» TEXT SHOWN
---------------

Willie Simmons (born October 12, 1980) is the head coach of the Florida A&M Rattlers football team. Simmons was previously the head coach at Prairie View A&M from 2014 to 2017. He has also served as offensive coordinator of the Alcorn State Braves as well as the Middle Tennessee State Blue Raiders football teams. Simmons played college football at Clemson and The Citadel as a quarterback.

Early life 
Willie Román Simmons was born in Tallahassee, Florida, to Willie and Phyllis Simmons. He is the youngest of three children and the only son. He was an All-American quarterback (ranked #10 quarterback nationally) at James A. Shanks High School after leading the Tigers to their first district championship in 22 years and being named Big Bend Offensive Player of the Year after throwing for 2,505 yards and 32 touchdowns. He received over 25 scholarship offers, and after narrowing his college choices down to Florida State, Clemson, Georgia Tech, Syracuse, and Miami, he signed a National Letter of Intent to attend Clemson to play for former head coach Tommy Bowden. Simmons lettered three years at Clemson (2000–2002) and participated in four bowl games (Peach, Gator, Humanitarian, and Tangerine). Simmons earned his Bachelor of Science degree in services (sports) marketing from Clemson in the spring of 2002, just 3 years after he enrolled, which is the fastest any football player has ever graduated from the university. He initially transferred to Florida A&M University in Tallahassee, FL for his senior season, but after being deemed ineligible to compete because FAMU was in provisional status as a Division I-A (now FBS) program, he enrolled at The Citadel, where he garnered All Southern Conference First Team honors after leading the Bulldogs to a 6–6 record (their first non-losing season in 10 years). The Bulldogs also accomplished a feat that had only been done by Marshall, which was defeat Furman, Appalachian State, and Georgia Southern in the same season. After Simmons' college career, he played one season of arena football in the United Indoor Football League for the Sioux City Bandits, where he played alongside future NFL running back Fred Jackson.

---------------

» RAW DATA
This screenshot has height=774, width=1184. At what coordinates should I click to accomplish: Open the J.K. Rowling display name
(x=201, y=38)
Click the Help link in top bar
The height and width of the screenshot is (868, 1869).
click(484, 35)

---------------

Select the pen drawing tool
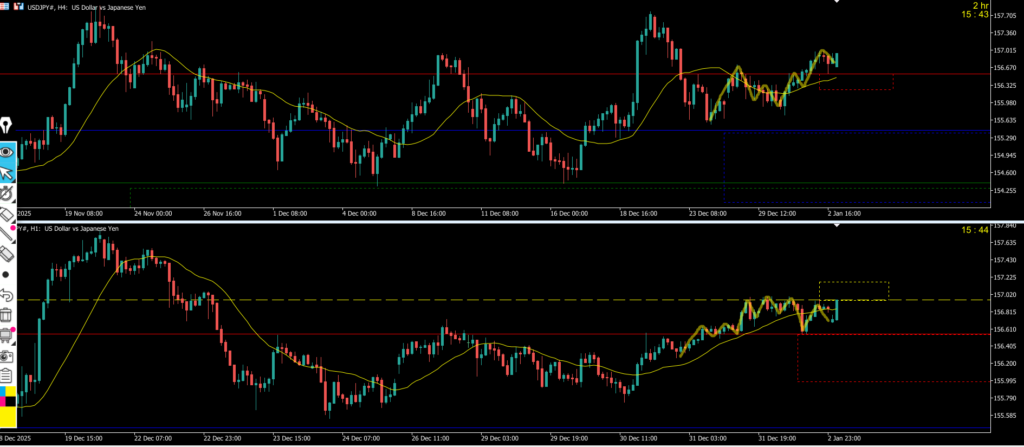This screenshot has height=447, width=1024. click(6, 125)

---------------

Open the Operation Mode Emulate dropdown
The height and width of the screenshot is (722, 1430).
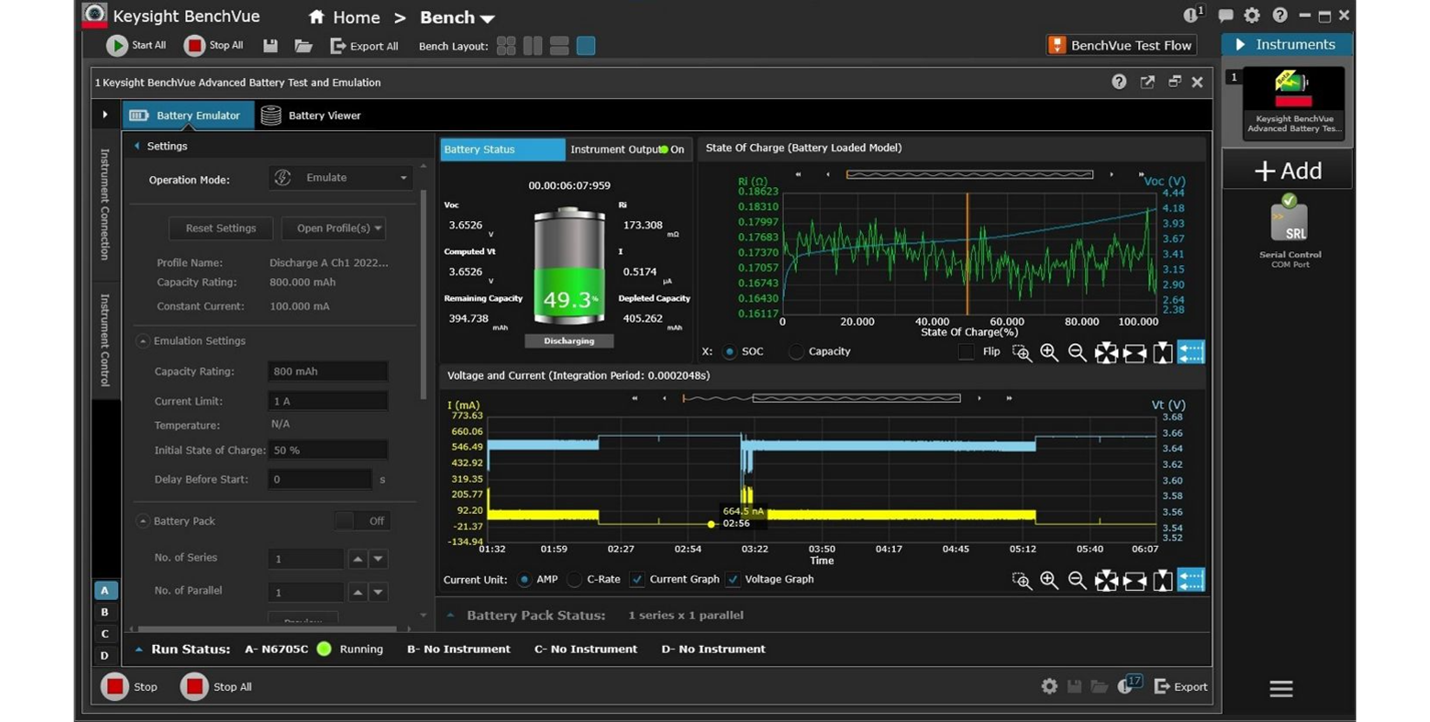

---------------

Answer these from the Willie Simmons biography:
(a) During which years was Simmons head coach at Prairie View A&M?
(b) How many touchdowns did he throw in the high school season in which he was named Big Bend Offensive Player of the Year?
(c) For which arena football team did he play one season?

(a) 2014 to 2017
(b) 32
(c) The Sioux City Bandits of the United Indoor Football League